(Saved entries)
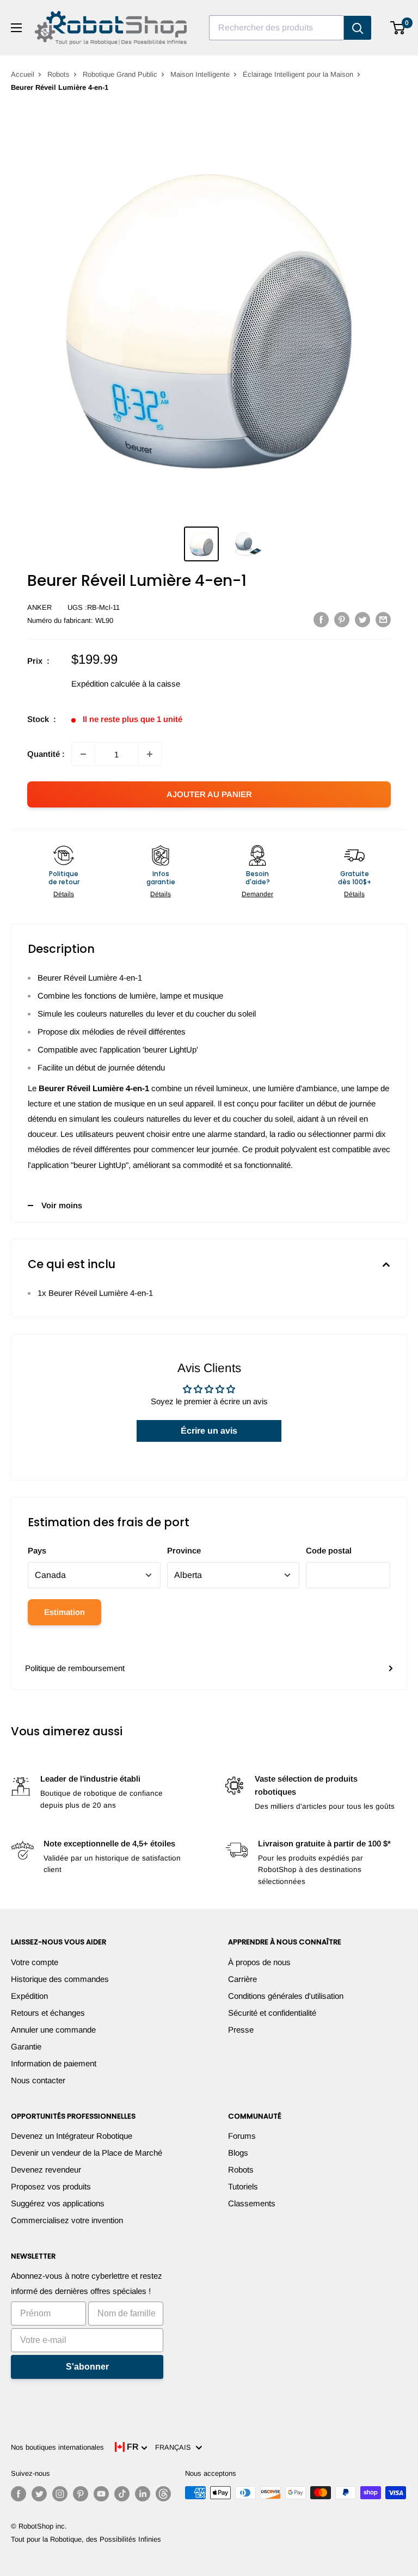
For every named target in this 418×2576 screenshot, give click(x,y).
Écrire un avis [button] (209, 1430)
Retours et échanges (48, 2012)
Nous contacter (38, 2080)
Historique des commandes (60, 1979)
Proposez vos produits (51, 2186)
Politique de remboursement (75, 1668)
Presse (241, 2029)
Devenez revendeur (46, 2169)
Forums (242, 2135)
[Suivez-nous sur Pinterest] (80, 2493)
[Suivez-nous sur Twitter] (39, 2493)
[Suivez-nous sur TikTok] (122, 2493)
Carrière (242, 1979)
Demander (257, 894)
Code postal (329, 1550)
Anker (39, 607)
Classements (251, 2203)
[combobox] (276, 27)
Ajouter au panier (209, 794)
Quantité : (46, 753)
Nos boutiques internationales (57, 2447)
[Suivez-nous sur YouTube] (101, 2493)
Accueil (22, 74)
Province (184, 1550)
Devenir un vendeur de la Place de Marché (86, 2152)
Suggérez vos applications (57, 2203)
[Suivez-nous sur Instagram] (59, 2493)
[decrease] (83, 754)
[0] (398, 27)
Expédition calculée (105, 683)
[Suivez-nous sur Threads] (163, 2493)
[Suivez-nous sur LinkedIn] (142, 2493)
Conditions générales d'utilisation (285, 1995)
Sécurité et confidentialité (272, 2012)
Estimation (64, 1612)
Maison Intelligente (200, 74)
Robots (58, 74)
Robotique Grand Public (120, 74)
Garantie (26, 2046)
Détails (63, 894)
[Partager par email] (383, 619)
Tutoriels (243, 2186)
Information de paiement (53, 2063)
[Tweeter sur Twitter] (362, 619)
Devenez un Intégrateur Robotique (71, 2135)
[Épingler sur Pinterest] (341, 619)
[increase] (149, 754)
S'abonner (87, 2366)
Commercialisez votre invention (67, 2220)
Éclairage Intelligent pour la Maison (298, 74)
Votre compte (34, 1962)
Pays (37, 1550)
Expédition (29, 1995)
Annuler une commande (53, 2029)
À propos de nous (259, 1962)
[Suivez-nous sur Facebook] (18, 2493)
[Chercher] (357, 28)
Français (175, 2447)
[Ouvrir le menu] (16, 27)
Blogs (238, 2152)
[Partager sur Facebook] (321, 619)
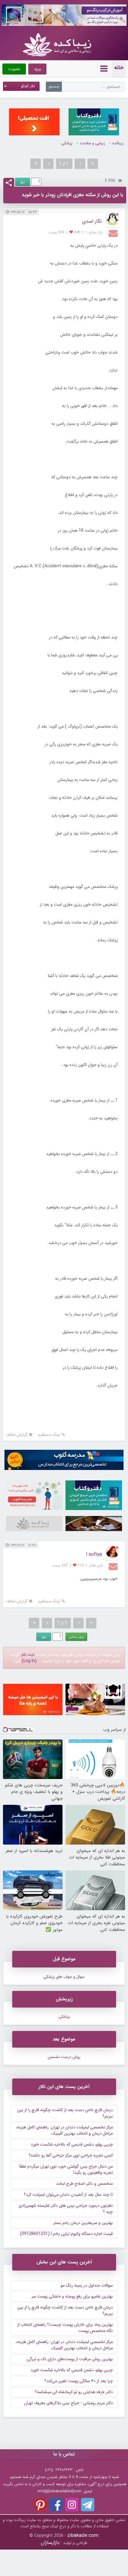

- Exercise prompt -
Copy every line above that includes the string "Twitter".

- Answer area -
[Suivez-nous sur Twitter] (39, 2493)
[Tweeter sur Twitter] (362, 619)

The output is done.